### Records for this task ###

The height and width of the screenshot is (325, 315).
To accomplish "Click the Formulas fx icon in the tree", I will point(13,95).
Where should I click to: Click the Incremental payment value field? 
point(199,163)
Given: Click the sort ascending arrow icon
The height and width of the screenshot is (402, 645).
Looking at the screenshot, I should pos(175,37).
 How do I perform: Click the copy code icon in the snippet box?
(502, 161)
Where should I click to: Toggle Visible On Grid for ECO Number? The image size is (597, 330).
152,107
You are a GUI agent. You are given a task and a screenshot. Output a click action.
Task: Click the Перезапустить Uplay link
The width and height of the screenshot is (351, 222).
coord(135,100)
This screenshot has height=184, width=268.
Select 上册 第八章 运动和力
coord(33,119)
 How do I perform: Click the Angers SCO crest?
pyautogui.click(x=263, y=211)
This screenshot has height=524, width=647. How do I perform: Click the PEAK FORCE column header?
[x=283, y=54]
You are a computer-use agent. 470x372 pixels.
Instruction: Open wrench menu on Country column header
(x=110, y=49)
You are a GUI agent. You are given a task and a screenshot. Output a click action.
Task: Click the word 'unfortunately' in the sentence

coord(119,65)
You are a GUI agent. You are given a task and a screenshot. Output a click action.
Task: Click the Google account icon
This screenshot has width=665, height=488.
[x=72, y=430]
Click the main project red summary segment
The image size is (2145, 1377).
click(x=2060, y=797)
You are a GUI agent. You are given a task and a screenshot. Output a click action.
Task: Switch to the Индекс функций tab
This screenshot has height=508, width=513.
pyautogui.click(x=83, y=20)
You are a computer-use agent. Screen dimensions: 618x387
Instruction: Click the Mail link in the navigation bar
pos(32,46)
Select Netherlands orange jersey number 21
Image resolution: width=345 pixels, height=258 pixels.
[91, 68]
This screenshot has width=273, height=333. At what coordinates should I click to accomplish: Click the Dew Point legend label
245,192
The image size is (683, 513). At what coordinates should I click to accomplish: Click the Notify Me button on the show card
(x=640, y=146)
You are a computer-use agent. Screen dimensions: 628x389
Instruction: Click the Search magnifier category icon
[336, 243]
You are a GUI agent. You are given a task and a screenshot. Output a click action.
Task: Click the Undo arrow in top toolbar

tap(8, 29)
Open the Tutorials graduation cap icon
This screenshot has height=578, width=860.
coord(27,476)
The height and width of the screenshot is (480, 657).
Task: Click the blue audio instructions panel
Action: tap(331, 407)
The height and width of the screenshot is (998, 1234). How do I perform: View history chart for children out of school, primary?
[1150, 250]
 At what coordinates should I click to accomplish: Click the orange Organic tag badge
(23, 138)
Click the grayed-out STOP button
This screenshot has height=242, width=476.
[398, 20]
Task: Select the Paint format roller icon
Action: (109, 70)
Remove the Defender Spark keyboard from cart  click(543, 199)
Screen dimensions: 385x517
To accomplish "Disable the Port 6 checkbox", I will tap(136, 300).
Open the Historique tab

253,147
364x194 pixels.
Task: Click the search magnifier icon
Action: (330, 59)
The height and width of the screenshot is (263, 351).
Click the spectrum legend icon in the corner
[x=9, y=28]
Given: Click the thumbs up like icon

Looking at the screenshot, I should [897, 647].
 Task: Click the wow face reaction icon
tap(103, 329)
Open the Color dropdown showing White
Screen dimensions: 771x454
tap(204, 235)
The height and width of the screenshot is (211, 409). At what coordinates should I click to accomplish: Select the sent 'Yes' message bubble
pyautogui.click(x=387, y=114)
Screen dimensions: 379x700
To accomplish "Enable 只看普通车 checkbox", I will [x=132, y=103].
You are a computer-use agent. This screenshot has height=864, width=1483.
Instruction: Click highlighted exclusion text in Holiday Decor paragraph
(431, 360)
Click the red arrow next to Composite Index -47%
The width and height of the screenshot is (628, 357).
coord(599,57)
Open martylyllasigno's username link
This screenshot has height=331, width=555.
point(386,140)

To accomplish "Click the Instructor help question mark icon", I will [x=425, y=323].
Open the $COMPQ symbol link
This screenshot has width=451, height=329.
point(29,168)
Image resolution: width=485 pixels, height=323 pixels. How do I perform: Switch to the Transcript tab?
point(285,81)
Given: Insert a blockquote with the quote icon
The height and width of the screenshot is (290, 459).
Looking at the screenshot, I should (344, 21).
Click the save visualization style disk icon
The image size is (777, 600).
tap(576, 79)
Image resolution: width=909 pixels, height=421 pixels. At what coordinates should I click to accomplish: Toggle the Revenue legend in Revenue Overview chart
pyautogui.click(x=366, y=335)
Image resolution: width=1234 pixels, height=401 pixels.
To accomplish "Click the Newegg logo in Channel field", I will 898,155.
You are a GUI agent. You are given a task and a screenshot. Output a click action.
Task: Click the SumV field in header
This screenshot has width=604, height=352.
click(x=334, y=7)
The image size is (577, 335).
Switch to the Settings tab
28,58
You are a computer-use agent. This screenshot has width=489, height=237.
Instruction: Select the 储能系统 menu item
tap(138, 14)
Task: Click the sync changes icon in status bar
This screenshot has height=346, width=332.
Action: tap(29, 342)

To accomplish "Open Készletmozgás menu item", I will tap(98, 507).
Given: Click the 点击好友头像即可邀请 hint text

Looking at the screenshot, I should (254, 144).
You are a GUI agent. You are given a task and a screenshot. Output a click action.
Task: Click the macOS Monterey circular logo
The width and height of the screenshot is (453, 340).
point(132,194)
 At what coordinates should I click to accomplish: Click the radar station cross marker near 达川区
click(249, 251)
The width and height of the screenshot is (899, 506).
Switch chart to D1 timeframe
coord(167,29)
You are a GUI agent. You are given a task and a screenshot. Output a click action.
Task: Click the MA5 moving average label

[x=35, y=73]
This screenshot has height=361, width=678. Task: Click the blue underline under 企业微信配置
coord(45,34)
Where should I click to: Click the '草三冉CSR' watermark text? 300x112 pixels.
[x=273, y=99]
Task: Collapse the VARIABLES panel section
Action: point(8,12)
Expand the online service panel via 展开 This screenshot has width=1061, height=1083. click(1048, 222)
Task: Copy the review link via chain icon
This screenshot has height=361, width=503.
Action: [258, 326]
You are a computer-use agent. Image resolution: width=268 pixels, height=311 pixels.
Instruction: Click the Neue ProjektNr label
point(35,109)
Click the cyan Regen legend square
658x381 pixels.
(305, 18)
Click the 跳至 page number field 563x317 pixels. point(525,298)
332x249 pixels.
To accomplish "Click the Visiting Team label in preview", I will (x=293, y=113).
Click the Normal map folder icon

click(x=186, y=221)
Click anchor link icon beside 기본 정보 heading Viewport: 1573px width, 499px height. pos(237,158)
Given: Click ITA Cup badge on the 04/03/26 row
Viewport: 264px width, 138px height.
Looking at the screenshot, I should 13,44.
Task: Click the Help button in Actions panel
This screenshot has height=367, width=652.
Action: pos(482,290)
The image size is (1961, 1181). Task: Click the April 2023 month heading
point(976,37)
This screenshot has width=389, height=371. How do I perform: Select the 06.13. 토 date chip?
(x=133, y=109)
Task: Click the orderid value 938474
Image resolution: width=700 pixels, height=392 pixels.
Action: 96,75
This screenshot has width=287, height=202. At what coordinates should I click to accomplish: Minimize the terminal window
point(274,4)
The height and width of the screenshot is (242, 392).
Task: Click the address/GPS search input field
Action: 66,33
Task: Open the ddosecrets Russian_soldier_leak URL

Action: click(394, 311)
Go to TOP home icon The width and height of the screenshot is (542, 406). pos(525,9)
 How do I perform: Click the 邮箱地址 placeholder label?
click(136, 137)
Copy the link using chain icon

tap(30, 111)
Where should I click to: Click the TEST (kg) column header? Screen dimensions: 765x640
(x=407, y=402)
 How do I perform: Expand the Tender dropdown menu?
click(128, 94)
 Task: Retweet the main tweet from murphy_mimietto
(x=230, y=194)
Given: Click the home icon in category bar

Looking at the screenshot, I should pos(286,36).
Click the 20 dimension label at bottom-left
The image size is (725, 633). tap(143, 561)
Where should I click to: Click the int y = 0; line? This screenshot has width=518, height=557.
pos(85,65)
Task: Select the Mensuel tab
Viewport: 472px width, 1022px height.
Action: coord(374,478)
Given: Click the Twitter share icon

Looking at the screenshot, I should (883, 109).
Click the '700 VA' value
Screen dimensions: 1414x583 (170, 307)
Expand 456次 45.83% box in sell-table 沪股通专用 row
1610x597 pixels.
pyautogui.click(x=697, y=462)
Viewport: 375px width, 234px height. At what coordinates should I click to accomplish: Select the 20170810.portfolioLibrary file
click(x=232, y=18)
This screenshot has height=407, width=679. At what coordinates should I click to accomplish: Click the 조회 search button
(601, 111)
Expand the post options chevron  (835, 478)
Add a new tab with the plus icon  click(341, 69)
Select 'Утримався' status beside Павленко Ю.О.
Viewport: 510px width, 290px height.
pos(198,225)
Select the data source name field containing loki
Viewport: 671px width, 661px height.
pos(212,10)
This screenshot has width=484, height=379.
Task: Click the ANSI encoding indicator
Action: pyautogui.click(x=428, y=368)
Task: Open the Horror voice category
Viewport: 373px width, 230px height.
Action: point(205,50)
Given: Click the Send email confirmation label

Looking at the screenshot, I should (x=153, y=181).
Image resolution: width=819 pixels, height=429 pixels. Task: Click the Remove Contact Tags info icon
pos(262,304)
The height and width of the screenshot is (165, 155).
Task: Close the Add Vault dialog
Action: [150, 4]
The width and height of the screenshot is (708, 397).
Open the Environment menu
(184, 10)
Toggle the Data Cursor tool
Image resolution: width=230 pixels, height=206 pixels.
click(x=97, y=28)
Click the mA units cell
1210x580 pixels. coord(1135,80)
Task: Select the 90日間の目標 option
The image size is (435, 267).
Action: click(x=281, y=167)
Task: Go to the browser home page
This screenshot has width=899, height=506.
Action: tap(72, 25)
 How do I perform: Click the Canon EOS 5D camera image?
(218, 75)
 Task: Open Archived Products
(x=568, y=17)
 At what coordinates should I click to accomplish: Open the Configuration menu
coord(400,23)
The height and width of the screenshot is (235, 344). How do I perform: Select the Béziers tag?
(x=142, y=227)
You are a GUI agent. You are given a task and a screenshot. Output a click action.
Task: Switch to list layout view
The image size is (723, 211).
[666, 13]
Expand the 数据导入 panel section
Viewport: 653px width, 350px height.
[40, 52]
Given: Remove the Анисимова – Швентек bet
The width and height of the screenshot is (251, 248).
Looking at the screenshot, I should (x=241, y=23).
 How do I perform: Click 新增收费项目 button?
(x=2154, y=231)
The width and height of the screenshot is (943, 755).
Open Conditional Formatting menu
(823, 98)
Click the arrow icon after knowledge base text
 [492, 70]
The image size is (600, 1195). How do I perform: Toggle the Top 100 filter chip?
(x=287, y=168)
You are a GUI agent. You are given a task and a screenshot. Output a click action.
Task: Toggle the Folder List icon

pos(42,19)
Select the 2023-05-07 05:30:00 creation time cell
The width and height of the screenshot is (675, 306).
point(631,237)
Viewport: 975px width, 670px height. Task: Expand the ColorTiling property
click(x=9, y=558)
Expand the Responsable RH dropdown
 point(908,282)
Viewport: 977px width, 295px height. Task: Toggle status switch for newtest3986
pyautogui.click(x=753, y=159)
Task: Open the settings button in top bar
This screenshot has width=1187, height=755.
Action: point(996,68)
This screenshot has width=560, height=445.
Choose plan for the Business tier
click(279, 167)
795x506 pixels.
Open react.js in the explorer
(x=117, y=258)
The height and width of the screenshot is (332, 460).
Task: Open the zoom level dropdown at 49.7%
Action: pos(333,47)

###

* _The task_:
In the listing above, find the line with "Viewport: 264px width, 138px height." and the line with "Add a new tab"; output exactly those lines and all lines between them.

* _Your response_:
Viewport: 264px width, 138px height.
Looking at the screenshot, I should 13,44.
Task: Click the Help button in Actions panel
This screenshot has height=367, width=652.
Action: pos(482,290)
The image size is (1961, 1181). Task: Click the April 2023 month heading
point(976,37)
This screenshot has width=389, height=371. How do I perform: Select the 06.13. 토 date chip?
(x=133, y=109)
Task: Click the orderid value 938474
Image resolution: width=700 pixels, height=392 pixels.
Action: 96,75
This screenshot has width=287, height=202. At what coordinates should I click to accomplish: Minimize the terminal window
point(274,4)
The height and width of the screenshot is (242, 392).
Task: Click the address/GPS search input field
Action: 66,33
Task: Open the ddosecrets Russian_soldier_leak URL

Action: click(394, 311)
Go to TOP home icon The width and height of the screenshot is (542, 406). pos(525,9)
 How do I perform: Click the 邮箱地址 placeholder label?
click(136, 137)
Copy the link using chain icon

tap(30, 111)
Where should I click to: Click the TEST (kg) column header? Screen dimensions: 765x640
(x=407, y=402)
 How do I perform: Expand the Tender dropdown menu?
click(128, 94)
 Task: Retweet the main tweet from murphy_mimietto
(x=230, y=194)
Given: Click the home icon in category bar

Looking at the screenshot, I should pos(286,36).
Click the 20 dimension label at bottom-left
The image size is (725, 633). tap(143, 561)
Where should I click to: Click the int y = 0; line? This screenshot has width=518, height=557.
pos(85,65)
Task: Select the Mensuel tab
Viewport: 472px width, 1022px height.
Action: coord(374,478)
Given: Click the Twitter share icon

Looking at the screenshot, I should (883, 109).
Click the '700 VA' value
Screen dimensions: 1414x583 (170, 307)
Expand 456次 45.83% box in sell-table 沪股通专用 row
1610x597 pixels.
pyautogui.click(x=697, y=462)
Viewport: 375px width, 234px height. At what coordinates should I click to accomplish: Select the 20170810.portfolioLibrary file
click(x=232, y=18)
This screenshot has height=407, width=679. At what coordinates should I click to accomplish: Click the 조회 search button
(601, 111)
Expand the post options chevron  (835, 478)
Add a new tab with the plus icon  click(341, 69)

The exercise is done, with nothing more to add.